**WORK TASK**. Please look for the string "computer" below and report every line in which it occurs.

[DATA UNDER STUDY Boundary: Start]

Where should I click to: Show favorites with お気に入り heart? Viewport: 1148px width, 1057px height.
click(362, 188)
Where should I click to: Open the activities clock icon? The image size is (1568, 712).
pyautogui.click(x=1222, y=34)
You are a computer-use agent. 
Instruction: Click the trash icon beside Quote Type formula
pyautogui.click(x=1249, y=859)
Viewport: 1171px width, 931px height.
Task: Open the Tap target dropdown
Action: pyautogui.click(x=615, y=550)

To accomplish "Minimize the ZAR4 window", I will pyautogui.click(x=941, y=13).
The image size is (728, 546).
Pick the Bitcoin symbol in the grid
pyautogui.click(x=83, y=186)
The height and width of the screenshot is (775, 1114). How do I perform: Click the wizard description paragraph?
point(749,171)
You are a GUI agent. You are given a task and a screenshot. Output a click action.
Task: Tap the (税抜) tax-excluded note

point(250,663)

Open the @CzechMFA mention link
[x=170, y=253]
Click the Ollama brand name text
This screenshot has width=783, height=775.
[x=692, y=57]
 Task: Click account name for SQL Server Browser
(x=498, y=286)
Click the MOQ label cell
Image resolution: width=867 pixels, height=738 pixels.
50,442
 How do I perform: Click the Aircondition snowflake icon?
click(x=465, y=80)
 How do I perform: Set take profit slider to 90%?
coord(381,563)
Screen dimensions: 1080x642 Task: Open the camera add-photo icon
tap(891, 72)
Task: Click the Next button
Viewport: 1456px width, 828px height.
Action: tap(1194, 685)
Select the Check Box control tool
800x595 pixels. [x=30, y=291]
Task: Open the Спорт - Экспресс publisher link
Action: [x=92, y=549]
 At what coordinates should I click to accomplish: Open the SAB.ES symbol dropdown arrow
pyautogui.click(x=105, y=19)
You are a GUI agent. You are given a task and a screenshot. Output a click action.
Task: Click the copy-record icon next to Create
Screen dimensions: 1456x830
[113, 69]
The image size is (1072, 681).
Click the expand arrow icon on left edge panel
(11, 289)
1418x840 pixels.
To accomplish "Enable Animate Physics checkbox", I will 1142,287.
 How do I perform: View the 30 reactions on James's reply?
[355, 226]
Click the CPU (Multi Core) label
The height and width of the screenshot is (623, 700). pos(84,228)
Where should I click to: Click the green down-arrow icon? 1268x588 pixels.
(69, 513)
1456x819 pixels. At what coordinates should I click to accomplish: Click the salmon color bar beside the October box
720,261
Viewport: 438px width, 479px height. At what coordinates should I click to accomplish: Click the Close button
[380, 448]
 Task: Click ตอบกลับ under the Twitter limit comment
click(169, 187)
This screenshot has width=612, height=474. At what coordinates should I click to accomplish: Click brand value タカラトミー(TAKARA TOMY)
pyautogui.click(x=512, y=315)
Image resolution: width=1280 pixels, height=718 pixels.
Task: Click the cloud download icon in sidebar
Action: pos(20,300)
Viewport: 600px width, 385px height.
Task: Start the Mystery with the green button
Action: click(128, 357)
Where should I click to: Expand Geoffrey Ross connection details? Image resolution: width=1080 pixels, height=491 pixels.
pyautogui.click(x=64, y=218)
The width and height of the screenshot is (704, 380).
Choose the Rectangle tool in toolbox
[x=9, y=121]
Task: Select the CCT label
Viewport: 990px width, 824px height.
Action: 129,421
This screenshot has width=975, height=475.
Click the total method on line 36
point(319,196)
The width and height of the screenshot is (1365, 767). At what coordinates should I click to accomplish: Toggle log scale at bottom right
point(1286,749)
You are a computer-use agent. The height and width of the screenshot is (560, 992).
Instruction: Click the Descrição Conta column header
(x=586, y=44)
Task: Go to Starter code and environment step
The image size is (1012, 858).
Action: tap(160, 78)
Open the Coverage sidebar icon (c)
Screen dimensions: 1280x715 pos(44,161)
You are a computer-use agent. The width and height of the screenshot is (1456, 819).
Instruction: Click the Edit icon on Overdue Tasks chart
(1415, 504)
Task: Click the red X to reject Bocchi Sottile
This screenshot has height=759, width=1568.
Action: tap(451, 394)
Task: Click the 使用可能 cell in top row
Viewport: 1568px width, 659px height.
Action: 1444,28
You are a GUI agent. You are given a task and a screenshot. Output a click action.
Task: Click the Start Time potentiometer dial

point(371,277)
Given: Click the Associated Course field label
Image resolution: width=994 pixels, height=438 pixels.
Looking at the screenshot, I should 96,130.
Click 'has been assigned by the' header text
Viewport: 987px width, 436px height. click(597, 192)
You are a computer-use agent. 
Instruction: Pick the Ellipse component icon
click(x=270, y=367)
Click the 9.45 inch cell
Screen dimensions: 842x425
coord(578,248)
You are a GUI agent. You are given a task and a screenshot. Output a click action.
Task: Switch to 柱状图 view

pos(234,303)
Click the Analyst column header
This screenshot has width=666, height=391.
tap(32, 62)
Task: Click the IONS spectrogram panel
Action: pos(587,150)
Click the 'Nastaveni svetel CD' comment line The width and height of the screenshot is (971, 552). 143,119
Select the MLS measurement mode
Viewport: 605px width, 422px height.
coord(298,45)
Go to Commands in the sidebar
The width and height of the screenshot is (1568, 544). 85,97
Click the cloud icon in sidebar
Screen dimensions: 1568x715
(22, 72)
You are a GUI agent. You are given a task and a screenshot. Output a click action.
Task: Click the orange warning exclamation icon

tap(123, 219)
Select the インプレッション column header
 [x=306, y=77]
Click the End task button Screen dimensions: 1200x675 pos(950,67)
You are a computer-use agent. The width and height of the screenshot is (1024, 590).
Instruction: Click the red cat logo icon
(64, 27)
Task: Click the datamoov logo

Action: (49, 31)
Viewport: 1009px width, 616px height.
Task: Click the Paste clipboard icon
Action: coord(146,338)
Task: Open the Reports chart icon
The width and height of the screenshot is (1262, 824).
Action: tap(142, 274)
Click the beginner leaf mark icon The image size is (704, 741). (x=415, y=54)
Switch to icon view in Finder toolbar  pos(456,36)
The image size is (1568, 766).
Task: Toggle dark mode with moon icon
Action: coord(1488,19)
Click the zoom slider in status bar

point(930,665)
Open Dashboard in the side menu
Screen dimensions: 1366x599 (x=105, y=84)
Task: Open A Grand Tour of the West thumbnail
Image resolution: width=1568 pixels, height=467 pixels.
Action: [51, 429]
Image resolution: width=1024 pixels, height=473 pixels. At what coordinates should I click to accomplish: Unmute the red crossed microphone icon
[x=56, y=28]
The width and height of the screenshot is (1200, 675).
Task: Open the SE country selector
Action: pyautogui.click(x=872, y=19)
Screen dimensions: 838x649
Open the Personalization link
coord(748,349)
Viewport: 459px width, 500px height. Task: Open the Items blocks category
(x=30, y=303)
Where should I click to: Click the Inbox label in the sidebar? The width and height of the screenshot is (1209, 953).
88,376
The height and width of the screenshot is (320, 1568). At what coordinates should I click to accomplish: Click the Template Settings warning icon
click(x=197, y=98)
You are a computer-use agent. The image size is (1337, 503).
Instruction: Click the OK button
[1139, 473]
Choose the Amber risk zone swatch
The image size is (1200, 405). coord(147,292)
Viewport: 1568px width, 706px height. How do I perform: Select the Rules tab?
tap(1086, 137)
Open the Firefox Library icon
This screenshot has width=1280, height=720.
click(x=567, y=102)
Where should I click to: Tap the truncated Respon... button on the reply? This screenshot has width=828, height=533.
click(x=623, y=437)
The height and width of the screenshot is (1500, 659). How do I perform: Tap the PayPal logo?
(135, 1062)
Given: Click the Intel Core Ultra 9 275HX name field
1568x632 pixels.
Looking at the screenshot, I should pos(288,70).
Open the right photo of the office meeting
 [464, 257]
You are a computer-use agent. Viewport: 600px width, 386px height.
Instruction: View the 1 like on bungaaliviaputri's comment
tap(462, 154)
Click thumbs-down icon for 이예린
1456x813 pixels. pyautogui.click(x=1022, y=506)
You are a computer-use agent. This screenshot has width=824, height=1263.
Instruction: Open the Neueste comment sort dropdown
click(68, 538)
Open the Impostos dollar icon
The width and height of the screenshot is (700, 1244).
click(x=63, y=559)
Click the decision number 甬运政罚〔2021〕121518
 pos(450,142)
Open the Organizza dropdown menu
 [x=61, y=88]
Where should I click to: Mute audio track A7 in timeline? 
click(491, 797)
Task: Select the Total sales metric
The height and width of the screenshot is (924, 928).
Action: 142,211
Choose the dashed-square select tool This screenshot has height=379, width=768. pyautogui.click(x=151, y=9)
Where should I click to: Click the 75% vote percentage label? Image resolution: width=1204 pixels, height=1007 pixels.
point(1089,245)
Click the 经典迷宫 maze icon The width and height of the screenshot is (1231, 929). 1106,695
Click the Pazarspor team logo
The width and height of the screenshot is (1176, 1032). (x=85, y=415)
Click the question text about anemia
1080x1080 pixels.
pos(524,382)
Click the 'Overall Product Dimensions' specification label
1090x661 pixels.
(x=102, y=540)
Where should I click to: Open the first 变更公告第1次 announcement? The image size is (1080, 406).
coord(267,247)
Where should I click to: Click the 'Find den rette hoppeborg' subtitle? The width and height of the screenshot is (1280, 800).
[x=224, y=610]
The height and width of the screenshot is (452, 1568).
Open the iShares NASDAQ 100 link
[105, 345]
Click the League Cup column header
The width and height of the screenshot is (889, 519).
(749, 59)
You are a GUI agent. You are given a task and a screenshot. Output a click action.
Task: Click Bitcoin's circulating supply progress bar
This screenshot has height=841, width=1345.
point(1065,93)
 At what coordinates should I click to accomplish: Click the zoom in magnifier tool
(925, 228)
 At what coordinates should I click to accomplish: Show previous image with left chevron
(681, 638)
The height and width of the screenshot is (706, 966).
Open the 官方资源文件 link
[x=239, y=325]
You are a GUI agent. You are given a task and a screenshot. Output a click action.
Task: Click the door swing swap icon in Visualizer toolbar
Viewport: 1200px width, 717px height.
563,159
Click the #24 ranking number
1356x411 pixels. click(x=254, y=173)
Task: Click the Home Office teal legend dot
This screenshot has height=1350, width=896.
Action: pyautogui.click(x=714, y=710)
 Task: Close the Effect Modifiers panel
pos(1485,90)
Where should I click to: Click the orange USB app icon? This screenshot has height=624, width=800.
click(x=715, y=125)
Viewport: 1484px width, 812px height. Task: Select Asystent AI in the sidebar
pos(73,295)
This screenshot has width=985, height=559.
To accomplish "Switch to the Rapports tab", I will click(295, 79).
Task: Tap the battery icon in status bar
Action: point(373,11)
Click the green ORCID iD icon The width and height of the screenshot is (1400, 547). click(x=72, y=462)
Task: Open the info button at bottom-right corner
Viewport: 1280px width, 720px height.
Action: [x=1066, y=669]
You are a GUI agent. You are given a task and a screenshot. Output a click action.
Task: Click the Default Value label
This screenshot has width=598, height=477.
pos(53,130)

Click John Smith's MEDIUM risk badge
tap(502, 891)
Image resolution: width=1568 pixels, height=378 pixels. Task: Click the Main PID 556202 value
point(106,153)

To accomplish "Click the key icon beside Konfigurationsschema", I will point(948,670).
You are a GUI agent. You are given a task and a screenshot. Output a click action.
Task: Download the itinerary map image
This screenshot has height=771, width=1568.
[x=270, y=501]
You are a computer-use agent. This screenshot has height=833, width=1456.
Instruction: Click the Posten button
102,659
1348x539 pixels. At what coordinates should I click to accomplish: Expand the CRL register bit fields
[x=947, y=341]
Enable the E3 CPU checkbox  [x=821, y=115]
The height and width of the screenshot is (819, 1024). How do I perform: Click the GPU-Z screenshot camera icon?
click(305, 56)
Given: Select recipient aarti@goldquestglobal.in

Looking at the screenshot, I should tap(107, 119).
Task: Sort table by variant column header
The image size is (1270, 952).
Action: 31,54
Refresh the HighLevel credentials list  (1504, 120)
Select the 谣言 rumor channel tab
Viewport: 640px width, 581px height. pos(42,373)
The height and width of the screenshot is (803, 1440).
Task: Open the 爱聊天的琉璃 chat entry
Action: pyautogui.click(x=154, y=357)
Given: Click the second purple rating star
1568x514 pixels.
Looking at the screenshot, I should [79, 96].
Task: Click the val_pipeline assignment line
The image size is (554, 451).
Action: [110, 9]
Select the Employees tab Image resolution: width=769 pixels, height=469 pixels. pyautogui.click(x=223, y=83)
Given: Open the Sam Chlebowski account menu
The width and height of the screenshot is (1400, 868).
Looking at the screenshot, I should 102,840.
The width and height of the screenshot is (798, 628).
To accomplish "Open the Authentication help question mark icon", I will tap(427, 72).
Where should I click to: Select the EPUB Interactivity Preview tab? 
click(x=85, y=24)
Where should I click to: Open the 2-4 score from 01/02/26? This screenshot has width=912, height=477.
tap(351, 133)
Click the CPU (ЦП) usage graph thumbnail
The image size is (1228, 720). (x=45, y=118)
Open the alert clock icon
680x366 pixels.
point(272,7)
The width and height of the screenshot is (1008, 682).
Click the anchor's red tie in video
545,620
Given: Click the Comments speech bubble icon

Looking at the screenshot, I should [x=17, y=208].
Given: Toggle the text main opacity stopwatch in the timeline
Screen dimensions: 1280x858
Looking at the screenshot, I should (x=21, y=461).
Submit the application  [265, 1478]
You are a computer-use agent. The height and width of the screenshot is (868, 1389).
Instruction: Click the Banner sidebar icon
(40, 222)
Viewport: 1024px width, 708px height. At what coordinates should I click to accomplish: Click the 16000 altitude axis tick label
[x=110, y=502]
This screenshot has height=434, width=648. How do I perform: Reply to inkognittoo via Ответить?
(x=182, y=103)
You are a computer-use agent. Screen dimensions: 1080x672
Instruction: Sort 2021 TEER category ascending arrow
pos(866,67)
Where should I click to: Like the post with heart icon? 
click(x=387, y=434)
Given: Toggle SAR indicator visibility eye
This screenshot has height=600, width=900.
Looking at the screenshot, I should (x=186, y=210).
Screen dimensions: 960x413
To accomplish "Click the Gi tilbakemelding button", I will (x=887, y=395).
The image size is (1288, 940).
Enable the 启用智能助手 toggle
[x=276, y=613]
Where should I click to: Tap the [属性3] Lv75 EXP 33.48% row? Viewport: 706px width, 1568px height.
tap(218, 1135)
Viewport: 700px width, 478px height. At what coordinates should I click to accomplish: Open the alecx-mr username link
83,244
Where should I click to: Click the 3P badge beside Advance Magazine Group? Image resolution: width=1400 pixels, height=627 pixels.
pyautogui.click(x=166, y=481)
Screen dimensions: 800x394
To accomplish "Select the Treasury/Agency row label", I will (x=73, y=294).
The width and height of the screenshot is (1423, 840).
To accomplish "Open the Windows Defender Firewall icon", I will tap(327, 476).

[DATA UNDER STUDY Boundary: End]

**WRITTEN REPLY**.
You are a computer-use agent. 
You are a computer-use agent. The height and width of the screenshot is (560, 992).
You are a computer-use agent. The width and height of the screenshot is (1456, 819).
You are a computer-use agent. 
You are a computer-use agent. The width and height of the screenshot is (1024, 590).
You are a computer-use agent. The image size is (1337, 503).
You are a computer-use agent. Viewport: 600px width, 386px height.
You are a computer-use agent. This screenshot has width=824, height=1263.
You are a computer-use agent. This screenshot has height=833, width=1456.
You are a computer-use agent. The height and width of the screenshot is (868, 1389).
You are a computer-use agent. Screen dimensions: 1080x672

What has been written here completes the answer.